Written by Boston Biker on Feb 19

From the email:
What:    Needham Rail Trail Greenway Monthly Meeting
When:   Thursday February 21  2013 from 7:30 to 9 PM 
Where:  Community Room in the Needham Library, 1139 Highland Avenue Needham MA 02494
  • Monthly meeting with special guest Steven E. Miller of the Livable Streets Alliance and Harvard School of Public Health. Steve will discuss the proposed “Green Routes” in metro Boston, to plan and fund a network of low stress bike paths to provide a safe alternative to connect homes, work, shopping and recreation destinations.
  • Also, we will discuss Rail Trail, Bicycle and Pedestrian planning in Needham, Newton and Dover and provide an update on meetings we have had with the Needham Heights Neighborhood Association, Planning Board and Council on Aging.
  • Open meeting, everyone is welcome !

  • A green lane is more than just paint on the pavement.
  • A green lane is a statement about how we experience our communities.
  • Green lanes are next-generation bikeways being built on streets across the country, from San Francisco to New York City, from Minneapolis to Miami and from Long Beach to Pittsburgh. Green lanes are dedicated, inviting spaces for people on bikes in the roadway. They are protected from motor vehicles by curbs, planters, posts, or parked cars. They are separated from sidewalks. Some are painted green. The lanes are carefully engineered with rigorous attention to safety, efficiency, and ease of travel for all street users.
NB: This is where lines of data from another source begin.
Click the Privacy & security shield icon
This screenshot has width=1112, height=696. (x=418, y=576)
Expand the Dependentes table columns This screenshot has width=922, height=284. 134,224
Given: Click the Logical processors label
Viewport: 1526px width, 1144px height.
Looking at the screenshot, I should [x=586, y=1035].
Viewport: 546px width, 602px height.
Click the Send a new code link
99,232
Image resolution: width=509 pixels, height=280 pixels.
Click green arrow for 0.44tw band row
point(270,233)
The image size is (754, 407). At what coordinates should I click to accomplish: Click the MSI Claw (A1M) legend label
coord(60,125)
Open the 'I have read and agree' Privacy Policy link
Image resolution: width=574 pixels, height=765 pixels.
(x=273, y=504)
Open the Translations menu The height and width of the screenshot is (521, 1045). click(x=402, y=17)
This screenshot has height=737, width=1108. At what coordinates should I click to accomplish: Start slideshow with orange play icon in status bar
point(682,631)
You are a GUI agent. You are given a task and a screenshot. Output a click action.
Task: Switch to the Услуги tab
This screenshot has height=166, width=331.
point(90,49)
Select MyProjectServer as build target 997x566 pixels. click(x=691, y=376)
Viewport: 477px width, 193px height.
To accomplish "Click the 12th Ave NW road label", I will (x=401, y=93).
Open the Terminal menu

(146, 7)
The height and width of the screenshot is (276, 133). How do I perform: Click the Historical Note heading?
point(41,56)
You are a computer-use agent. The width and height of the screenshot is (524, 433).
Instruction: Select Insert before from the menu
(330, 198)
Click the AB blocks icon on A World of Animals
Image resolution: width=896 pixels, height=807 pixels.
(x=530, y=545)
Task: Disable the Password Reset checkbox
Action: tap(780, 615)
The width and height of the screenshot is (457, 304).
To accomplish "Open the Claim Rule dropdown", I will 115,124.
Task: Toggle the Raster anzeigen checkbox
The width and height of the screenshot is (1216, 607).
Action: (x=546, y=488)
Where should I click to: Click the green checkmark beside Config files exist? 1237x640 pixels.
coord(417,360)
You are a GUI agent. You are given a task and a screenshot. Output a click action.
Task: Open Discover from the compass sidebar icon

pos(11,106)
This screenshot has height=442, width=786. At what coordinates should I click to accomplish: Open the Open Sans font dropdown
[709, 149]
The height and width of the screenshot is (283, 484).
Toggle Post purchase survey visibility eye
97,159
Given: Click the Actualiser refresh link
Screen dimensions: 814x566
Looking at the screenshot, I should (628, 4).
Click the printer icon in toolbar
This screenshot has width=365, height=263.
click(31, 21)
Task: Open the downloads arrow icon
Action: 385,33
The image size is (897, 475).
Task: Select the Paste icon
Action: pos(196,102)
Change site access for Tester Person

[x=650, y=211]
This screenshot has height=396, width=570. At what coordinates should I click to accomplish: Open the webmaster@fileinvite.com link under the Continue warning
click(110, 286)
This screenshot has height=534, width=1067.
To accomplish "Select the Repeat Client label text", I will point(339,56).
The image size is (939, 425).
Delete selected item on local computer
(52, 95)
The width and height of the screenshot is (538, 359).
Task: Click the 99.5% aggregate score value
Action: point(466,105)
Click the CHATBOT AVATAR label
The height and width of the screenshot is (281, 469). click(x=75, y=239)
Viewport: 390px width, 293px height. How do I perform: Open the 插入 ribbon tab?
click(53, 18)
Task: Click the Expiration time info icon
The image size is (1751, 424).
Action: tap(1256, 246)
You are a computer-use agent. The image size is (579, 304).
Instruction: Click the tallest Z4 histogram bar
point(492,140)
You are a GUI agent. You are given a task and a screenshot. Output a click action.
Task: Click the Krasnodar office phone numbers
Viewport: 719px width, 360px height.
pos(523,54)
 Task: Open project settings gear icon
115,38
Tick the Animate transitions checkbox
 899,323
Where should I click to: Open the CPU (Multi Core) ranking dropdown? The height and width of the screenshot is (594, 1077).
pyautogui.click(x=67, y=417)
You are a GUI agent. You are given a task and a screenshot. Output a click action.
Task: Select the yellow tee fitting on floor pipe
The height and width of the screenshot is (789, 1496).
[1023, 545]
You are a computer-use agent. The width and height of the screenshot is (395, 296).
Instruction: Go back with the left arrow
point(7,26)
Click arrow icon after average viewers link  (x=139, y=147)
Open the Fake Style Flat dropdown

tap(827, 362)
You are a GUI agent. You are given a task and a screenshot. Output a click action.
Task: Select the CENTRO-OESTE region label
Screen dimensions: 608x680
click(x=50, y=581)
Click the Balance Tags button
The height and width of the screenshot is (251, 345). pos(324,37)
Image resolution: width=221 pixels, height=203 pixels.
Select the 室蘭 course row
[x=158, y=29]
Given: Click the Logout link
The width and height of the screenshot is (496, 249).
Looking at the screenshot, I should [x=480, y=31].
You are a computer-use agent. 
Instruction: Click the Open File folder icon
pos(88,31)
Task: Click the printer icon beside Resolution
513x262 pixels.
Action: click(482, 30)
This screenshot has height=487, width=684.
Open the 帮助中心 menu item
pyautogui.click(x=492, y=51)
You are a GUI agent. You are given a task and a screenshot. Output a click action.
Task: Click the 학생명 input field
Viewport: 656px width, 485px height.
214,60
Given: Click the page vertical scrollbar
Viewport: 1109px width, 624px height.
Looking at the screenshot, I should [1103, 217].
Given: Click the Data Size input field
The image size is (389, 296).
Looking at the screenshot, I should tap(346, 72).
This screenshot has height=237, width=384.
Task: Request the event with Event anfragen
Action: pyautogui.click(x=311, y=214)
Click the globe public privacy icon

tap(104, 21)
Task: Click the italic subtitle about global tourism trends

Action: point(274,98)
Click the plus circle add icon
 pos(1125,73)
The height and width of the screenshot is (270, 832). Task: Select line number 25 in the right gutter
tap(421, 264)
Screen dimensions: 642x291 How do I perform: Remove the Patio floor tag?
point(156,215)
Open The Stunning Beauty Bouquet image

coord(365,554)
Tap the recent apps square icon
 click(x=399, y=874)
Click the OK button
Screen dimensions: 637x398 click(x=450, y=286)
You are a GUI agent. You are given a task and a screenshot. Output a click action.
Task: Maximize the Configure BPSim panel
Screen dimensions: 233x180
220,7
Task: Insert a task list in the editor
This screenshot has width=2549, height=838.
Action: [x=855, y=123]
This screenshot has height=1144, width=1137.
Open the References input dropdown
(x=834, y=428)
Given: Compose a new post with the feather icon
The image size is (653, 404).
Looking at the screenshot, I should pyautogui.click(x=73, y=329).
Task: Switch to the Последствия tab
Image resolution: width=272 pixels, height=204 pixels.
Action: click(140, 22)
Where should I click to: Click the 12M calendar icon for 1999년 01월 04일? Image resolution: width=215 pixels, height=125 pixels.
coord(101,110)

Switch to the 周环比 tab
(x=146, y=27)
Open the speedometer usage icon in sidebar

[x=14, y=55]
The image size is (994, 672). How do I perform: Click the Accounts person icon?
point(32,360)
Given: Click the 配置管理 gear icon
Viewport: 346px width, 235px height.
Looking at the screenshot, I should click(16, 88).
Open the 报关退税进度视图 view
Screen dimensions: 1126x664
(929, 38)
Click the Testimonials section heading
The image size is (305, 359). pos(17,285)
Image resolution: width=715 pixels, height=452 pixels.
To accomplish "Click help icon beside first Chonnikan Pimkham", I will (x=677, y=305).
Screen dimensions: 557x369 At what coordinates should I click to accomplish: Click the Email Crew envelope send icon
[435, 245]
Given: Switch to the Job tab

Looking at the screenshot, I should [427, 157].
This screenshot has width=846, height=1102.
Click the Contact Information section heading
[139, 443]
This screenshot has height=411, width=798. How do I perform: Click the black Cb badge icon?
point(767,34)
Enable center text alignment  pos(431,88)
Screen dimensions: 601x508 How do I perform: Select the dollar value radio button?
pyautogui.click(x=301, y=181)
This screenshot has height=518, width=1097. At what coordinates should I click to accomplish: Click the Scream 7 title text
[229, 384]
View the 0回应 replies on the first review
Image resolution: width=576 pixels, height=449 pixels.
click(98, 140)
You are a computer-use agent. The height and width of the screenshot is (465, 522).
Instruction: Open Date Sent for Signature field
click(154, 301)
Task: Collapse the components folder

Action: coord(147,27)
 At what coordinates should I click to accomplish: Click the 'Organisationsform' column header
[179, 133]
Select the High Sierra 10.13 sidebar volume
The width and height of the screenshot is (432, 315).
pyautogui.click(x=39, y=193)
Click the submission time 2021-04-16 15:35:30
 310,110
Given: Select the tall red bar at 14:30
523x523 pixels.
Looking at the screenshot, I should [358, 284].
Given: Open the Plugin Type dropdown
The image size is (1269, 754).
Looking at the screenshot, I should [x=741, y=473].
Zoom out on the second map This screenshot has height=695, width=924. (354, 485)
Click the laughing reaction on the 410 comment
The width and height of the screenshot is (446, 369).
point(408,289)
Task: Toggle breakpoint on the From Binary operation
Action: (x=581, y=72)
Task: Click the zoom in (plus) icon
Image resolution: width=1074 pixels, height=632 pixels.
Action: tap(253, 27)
  • A green lane is a name for a growing family of modern bikeways—inspired by decades of experience in European cities and adapted to meet the unique needs of American streets.
  • Green lanes go by many different names. Sometimes they’re called cycle tracks. Other terms used are protected bike lanes, traffic-separated bike lanes, and buffered bike lanes. There are many variations in design and function, but these facilities share a common purpose—offer convenient, comfortable, and safe places for people from ages 8 to 80 to travel by bike.
  • A green lane is a visible reminder of a city’s commitment to make its streets safer and more accessible for everyone.
  • A green lane is a leap forward in bicycle transportation, designed to meet the evolving needs of American cities. Green lanes benefit everyone who uses the streets: people in cars and on foot know where to expect bicycles. More people on bikes eases congestion. When people ride bikes, they are healthier, and they save money.
  • A green lane network, interconnected with traditional bike lanes and paths, low-speed streets, and other improvements such as bike boxes, bicycle-specific traffic signals, and bike-sharing systems, is integral to a truly multi-modal city where people enjoy a variety of ways to get around. These cities attract the talented residents, innovative businesses, and enthusiastic visitors that support a vibrant economy.
  • Green lanes are not just color on the street. They are paths to better cities.